Ensuite, ce débat est malhonnête parce qu’il installe un duel qui n’existe pas. Les élections européennes sont un scrutin à la proportionnelle à un tour. Toutes les listes créditées de plus de 5% des suffrages auront des élus au Parlement européen. Les électeurs ont donc le choix entre une vingtaine de listes qui représentent toutes les nuances du paysage politique français. En faisant le choix de scénariser un duel entre le représentant d’un parti d’opposition et le chef du gouvernement, France Télévisions impose un match qui n’a pas lieu d’être. Ce duel trompe les électeurs et les induit en erreur sur les véritables enjeux de ces élections européennes.
Enfin et surtout, le même jour est diffusé dans plusieurs Etats membres le débat des candidats à la présidence de la Commission européenne, représentant tous les grands partis européens.

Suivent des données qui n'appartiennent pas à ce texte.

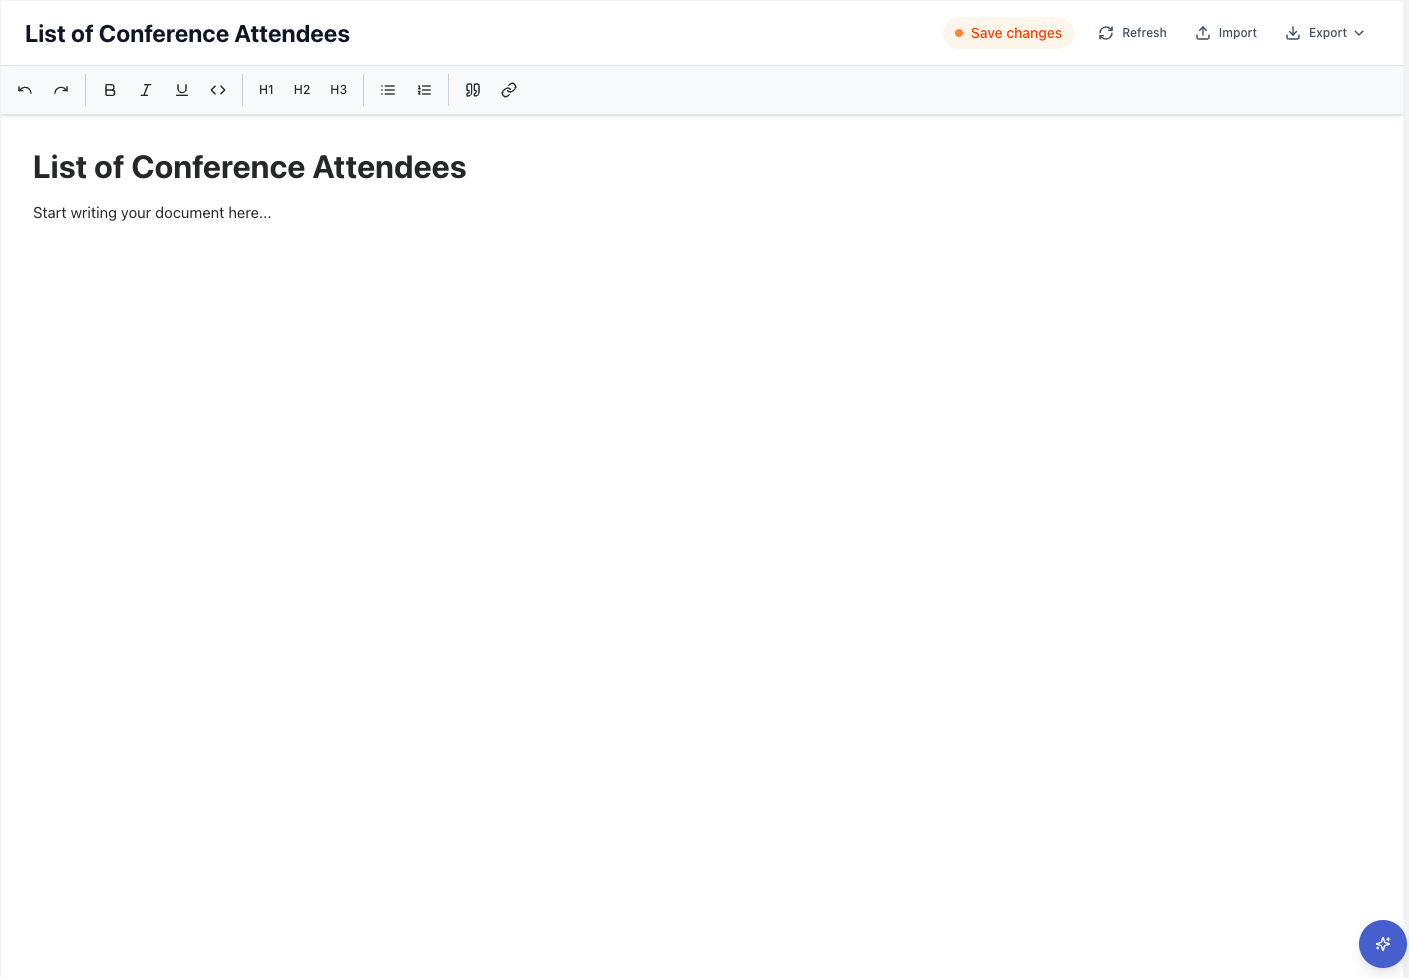
Task: Toggle the numbered list format
Action: tap(424, 89)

Seul véritable rendez-vous européen de ces élections européennes, ce débat témoigne des positions de chaque candidat à la Commission, le gouvernement des 450 millions de citoyens de l’Union. Il offre ainsi l’opportunité d’européaniser un débat qui, en France, reste bien trop national, alors même que les enjeux auxquels nous faisons face sont définitivement européens.
Ce grand débat européen ne bénéficiera pas de la même audience. France Info le diffusera à 15h, heure choisie par les télévisions publiques de l’Union européenne de radio-télévision présidée par Delphine Ernotte. Si nous saluons la couverture par France Télévisions de la campagne des élections européennes jusqu’à présent et la diffusion de ce débat en linéaire et en ligne sur France Info, nous déplorons la place secondaire qui lui est réservée.
Faut-il rappeler que les 81 députés européens élus en France siègeront avec 639 autres députés européens élus dans les 26 autres Etats membres au Parlement européen ? Seuls, les parlementaires élus en France ne pourront donc rien. L’enjeu de ces élections européennes réside donc bien dans la composition globale du Parlement européen après le 9 juin, dans la personne qui présidera la Commission européenne en prenant la tête d’une coalition de partis représentés au sein du Parlement et dans le programme que mettra en œuvre la Commission pour les cinq années à venir.
En installant un faux match, France Télévisions trompe ses téléspectateurs et les électeurs qui auront à choisir leurs représentants au Parlement européen pour les cinq années à venir, et non le prochain Premier ministre de la France. Les Français méritent mieux qu’un tour de chauffe de l’élection présidentielle de 2027. Nous voulons un débat sincère pour les élections européennes.